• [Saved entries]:
Segment Open

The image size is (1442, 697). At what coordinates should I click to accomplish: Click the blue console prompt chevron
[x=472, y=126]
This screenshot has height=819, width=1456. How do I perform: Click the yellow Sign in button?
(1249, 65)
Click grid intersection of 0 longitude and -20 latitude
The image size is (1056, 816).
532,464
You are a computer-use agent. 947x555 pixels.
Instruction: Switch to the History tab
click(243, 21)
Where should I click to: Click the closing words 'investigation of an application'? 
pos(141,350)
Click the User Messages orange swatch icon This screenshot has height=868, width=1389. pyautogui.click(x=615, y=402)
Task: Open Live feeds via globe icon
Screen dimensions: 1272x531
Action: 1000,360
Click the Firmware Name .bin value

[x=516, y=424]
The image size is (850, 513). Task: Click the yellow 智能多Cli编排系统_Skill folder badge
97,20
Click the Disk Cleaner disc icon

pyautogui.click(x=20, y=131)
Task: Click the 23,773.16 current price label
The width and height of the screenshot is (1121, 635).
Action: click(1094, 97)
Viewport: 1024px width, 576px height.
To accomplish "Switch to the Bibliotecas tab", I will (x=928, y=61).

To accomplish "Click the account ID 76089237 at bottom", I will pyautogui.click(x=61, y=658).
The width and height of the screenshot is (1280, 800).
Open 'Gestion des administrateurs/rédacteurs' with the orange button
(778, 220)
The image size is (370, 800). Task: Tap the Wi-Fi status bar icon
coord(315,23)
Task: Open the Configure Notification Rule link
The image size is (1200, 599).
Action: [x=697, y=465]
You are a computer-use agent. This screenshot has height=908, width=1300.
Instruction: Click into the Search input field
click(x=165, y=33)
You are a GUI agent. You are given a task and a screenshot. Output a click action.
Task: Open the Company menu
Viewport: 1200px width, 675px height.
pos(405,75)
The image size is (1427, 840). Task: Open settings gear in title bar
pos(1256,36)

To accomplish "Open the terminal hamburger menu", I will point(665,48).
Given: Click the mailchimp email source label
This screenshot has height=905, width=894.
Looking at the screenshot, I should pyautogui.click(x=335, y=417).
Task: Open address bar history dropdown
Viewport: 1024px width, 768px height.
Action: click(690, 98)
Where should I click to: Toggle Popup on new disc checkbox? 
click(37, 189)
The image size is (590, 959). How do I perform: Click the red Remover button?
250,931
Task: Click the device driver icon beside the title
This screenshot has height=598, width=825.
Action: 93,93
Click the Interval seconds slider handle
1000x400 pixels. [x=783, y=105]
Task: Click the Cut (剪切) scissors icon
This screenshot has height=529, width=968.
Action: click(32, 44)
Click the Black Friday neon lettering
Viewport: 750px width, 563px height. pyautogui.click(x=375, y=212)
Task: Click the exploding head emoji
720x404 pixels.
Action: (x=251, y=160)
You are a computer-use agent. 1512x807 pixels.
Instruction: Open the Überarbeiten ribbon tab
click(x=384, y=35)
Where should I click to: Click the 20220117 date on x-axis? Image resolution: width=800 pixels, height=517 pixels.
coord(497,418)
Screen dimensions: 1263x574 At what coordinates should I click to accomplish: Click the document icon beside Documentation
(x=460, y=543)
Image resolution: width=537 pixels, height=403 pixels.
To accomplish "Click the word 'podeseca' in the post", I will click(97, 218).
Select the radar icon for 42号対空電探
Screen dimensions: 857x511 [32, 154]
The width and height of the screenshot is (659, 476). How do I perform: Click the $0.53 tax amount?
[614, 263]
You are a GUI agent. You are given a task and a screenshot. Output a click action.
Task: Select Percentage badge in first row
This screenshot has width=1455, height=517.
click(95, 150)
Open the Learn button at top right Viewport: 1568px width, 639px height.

Segment Closed

• [What this task involves]:
Find the string "agent" in the entries above. Copy each line where it occurs.

• [Exercise answer]:
You are a computer-use agent. 947x555 pixels.
You are a computer-use agent. This screenshot has height=908, width=1300.
You are a GUI agent. You are given a task and a screenshot. Output a click action.
You are a computer-use agent. 1512x807 pixels.
You are a GUI agent. You are given a task and a screenshot. Output a click action.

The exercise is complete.